> [Task statement] For every line that contains the string "checkbox", pull that line out of the material below.

> [The input]
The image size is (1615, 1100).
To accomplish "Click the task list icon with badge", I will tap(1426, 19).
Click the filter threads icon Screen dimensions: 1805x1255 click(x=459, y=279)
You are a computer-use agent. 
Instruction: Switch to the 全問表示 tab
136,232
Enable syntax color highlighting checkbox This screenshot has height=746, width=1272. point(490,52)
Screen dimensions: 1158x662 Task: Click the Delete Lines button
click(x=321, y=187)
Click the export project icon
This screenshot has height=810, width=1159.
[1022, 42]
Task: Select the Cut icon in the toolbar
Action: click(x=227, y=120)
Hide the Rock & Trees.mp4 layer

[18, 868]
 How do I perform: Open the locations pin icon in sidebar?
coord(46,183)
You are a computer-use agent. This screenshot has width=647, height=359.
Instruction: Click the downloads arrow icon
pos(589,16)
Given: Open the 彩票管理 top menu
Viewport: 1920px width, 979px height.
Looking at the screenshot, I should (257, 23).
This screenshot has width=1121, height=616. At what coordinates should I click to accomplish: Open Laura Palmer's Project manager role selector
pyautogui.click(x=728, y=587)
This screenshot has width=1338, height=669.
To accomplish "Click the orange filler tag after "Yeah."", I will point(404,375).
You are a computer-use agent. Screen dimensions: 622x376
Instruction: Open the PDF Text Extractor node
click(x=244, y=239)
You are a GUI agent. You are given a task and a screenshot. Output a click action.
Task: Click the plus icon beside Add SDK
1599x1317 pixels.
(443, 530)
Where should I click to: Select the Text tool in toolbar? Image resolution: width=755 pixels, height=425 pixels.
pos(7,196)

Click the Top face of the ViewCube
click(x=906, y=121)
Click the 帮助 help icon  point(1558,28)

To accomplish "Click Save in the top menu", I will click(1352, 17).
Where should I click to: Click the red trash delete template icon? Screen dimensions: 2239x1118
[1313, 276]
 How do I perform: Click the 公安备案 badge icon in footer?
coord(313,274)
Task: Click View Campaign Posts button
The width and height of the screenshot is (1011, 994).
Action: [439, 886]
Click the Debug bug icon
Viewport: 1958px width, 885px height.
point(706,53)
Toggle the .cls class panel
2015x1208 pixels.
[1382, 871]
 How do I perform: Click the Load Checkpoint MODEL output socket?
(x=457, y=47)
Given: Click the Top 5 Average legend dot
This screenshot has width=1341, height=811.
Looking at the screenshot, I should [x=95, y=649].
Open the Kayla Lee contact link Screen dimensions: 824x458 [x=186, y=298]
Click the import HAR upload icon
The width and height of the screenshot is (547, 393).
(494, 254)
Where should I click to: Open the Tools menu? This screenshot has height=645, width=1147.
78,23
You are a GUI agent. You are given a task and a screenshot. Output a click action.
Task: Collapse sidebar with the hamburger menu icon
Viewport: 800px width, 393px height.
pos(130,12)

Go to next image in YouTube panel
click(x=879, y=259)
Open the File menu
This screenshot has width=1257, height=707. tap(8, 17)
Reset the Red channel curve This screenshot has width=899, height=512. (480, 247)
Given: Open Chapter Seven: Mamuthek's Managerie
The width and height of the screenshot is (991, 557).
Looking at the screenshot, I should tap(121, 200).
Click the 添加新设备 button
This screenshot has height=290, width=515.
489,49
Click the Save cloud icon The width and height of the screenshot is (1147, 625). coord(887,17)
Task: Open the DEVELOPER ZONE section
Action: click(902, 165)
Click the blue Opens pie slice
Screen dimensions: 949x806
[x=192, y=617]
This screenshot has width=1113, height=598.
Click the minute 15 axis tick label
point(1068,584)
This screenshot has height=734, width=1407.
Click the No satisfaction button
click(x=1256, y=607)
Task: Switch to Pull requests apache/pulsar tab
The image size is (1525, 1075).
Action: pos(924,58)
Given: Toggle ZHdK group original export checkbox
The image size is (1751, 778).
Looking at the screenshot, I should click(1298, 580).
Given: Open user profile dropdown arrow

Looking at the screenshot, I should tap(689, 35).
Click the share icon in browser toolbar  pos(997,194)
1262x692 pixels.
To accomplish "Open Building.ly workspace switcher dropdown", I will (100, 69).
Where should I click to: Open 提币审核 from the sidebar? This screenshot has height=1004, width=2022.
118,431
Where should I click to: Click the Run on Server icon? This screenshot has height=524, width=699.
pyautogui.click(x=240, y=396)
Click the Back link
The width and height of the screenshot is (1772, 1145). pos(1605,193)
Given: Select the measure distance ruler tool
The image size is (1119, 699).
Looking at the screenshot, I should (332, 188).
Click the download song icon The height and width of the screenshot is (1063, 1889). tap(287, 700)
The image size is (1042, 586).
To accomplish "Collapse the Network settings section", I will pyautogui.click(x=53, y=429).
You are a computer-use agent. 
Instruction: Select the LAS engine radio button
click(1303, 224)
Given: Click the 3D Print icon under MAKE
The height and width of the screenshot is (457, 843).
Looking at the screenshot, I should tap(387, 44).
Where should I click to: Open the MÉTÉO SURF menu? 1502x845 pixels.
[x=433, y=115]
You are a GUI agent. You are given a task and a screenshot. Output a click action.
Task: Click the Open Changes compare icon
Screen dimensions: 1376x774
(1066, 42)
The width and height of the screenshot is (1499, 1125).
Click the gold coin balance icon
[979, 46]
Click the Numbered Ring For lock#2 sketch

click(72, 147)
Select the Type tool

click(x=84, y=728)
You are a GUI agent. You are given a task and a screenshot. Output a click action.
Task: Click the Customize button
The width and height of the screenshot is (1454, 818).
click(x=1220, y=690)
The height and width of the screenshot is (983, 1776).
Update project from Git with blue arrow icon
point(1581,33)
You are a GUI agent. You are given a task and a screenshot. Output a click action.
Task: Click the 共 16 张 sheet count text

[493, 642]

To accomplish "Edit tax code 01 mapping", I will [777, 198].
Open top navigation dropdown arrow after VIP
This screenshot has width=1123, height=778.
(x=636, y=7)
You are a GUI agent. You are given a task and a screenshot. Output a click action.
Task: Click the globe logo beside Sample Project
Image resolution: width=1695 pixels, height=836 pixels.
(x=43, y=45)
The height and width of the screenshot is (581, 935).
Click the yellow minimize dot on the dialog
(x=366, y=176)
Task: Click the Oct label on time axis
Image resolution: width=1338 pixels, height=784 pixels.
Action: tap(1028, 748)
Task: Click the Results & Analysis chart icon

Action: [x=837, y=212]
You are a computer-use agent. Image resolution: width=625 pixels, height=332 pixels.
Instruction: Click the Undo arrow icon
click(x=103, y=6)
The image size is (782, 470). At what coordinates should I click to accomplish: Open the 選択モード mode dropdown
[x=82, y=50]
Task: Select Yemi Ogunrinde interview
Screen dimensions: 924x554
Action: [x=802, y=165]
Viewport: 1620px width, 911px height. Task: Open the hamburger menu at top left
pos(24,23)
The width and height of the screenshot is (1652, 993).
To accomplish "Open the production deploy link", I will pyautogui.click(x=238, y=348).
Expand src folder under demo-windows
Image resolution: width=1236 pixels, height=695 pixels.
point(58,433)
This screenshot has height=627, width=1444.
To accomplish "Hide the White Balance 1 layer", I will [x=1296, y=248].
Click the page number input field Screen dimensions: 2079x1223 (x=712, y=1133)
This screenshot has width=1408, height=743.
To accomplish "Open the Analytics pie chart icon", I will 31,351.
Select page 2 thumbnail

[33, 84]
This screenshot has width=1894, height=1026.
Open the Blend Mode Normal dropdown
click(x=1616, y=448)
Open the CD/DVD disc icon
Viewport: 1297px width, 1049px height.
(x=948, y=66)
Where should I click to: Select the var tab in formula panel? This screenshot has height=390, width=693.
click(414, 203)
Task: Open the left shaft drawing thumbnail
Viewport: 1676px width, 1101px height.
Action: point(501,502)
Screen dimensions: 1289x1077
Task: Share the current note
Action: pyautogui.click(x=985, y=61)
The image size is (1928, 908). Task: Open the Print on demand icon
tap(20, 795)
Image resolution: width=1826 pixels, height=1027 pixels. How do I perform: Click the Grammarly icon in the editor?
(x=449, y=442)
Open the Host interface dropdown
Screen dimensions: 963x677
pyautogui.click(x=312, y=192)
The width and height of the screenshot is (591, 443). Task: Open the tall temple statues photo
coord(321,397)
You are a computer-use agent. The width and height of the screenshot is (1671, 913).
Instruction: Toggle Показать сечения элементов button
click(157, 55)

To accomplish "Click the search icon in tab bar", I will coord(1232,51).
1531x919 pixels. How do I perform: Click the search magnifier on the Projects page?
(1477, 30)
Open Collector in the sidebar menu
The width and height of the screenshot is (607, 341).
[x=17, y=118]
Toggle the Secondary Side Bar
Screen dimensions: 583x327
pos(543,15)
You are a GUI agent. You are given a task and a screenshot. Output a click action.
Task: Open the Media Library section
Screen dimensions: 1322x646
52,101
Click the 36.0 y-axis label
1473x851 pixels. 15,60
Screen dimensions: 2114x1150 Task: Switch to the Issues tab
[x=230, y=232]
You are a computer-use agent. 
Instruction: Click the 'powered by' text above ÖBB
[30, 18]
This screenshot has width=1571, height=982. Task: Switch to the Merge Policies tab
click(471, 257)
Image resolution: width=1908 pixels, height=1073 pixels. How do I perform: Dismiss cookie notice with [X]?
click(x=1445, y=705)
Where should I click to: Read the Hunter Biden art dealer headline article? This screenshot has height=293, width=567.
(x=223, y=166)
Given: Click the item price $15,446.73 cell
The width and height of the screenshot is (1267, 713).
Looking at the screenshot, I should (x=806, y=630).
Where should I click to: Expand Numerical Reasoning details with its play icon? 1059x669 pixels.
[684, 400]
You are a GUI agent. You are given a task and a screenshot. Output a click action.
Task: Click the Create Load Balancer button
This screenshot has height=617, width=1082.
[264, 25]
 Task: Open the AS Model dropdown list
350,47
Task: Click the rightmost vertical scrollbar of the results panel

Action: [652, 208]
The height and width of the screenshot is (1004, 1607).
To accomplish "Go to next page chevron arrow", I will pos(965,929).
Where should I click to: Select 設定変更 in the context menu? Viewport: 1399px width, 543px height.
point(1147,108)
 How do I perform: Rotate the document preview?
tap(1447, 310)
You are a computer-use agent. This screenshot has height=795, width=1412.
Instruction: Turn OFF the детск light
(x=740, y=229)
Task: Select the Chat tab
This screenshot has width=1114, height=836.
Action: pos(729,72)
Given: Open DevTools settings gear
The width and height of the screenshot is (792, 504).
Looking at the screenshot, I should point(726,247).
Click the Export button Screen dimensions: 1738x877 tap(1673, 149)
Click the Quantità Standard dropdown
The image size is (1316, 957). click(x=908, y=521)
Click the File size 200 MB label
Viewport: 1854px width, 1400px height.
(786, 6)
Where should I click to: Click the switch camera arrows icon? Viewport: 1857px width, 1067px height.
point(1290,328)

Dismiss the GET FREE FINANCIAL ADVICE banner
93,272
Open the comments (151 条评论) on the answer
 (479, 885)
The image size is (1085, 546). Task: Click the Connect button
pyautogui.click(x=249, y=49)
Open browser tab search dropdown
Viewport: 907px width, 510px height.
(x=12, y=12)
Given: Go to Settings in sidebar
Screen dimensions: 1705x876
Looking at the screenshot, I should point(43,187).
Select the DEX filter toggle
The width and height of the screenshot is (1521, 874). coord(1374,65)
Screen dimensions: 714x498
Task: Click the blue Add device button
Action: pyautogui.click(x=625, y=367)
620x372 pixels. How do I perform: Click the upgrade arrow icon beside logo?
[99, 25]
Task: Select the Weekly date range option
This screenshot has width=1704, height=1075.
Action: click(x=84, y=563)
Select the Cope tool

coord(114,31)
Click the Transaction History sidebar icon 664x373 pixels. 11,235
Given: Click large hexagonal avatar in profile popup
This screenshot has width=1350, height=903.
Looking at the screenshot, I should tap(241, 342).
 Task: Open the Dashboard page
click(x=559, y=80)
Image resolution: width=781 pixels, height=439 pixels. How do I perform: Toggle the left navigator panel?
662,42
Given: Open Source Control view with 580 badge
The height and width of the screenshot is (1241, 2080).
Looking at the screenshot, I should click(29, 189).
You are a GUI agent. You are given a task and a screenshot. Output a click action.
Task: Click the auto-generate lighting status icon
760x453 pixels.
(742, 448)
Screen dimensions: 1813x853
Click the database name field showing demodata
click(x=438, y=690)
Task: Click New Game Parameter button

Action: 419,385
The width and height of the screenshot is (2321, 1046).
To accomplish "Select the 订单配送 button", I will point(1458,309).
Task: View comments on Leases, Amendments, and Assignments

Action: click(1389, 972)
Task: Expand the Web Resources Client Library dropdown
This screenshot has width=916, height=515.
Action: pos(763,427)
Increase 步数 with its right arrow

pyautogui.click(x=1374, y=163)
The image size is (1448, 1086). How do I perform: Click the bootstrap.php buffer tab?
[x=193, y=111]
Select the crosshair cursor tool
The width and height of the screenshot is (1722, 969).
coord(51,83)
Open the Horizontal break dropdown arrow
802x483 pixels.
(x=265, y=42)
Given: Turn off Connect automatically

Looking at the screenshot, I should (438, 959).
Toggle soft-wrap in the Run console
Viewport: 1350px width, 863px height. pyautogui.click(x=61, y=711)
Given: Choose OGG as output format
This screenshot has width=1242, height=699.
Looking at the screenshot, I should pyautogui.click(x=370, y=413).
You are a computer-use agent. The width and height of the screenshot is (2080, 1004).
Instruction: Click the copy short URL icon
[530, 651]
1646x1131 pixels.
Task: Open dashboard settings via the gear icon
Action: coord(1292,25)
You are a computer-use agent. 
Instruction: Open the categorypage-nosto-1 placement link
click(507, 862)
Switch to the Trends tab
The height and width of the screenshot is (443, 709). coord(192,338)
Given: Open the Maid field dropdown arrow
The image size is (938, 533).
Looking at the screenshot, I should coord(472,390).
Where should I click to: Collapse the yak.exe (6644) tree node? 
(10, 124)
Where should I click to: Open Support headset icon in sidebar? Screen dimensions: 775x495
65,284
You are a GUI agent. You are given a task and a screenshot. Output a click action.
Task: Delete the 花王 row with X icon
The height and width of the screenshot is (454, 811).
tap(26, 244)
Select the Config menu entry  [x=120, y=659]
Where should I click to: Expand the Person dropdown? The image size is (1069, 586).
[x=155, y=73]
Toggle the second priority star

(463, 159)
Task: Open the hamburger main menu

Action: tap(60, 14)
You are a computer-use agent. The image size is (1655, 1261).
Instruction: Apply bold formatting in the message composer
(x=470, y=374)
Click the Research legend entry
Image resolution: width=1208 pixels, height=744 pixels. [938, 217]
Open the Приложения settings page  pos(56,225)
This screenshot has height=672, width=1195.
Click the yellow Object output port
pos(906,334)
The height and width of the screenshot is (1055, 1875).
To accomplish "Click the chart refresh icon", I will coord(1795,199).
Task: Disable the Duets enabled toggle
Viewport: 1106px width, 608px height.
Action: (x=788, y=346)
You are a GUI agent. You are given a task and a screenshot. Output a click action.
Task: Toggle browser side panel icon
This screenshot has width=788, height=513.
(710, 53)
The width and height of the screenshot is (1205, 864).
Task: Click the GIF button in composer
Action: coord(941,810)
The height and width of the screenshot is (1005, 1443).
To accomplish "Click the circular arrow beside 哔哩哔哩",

> [Output for this task]
Enable syntax color highlighting checkbox This screenshot has height=746, width=1272. point(490,52)
Given: Toggle ZHdK group original export checkbox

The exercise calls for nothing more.